I think it goes without saying Fahrenheit 451 was, and still is, controversial. Banned even. The large misconception about Fahrenheit was that it was a commentary on censorship. Oddly enough, Bradbury’s true message is one shared by 10,000 Maniacs in their song “Candy, Everybody Wants.” Television is dulling the mind. Common courtesy and intelligent conversation is going out the window and vanishing like vapor. In Fahrenheit 451 Bradbury puts the root of all evil in the form of books; books that must be burned upon discovery. This futuristic society employs eight legged mechanical hounds who can sniff out readers and firemen who used to be firefighters but are now fire starters. They are charged with burning the houses suspected of containing books. Guy Montag is one such fire starter. He relishes everything about starting a fire. Like an arsonist he is practically gleeful using the accelerant (kerosene), joyful to be spreading the flames. He loves his job until one day two people change his life. He first meets 17 year old Clarise. Her odd views on the world teach Montag to experience his own life differently. I’m reminded of Julia Robert’s character in Pretty Woman when she teaches Richard Gere to feel the grass under his feet.
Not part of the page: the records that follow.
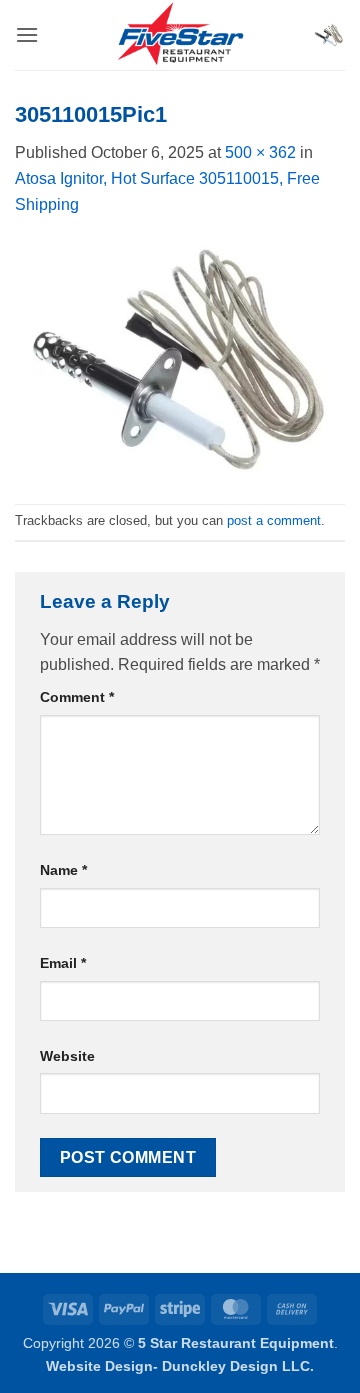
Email (63, 963)
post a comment (274, 520)
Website (67, 1056)
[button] (27, 34)
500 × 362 (260, 152)
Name (63, 870)
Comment (77, 697)
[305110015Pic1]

But, back to Fahrenheit 451 and Montag. Then he burns the house of an elderly woman. This rebellious elderly recluse refuses to leave her home and her books. As a result Montag burns her alive. They call it “suicide” but her death has a profound “rub” on Montag. The more Montag changes the less he understands the people around him. He begins to remember other book rebels he has met in his career. Mr. Faber is one such person. Faber agrees to help Montag leave the world of firemen and enter the dangerous unknown.
The opening scene to Fahrenheit 451 sets the stage for how bizarre Montag’s world really is. The detailed description of the fire’s destruction at the hands of a fireman is surreal and disorientating. But it is a necessary introduction to the dystopia in which Montag lives. Another tactic of Bradbury is to insert a great deal of repetition. Key words are repeated almost as in a chant. To hear in as an audio book is haunting.
Favorite line, “How strange, strange to want to die so much that you let a man walk around armed and then instead of shutting up and staying alive, you go on yelling at people and making fun of them until you get them mad and then…” (p 116).
Reason read: Bradbury was born in August.
Author Fact: Ray Bradbury died in June at the age of 91. His website is fascinating however I am most excited to learn that Bradbury loved cats! Miow.
Book Trivia: Fahrenheit 451 has influenced millions becoming a radio program, several plays and an adventure game. It should be a movie.
BookLust Twist: From Book Lust in the chapter called “100 good Reads, Decade By Decade: 1950s” (p 177).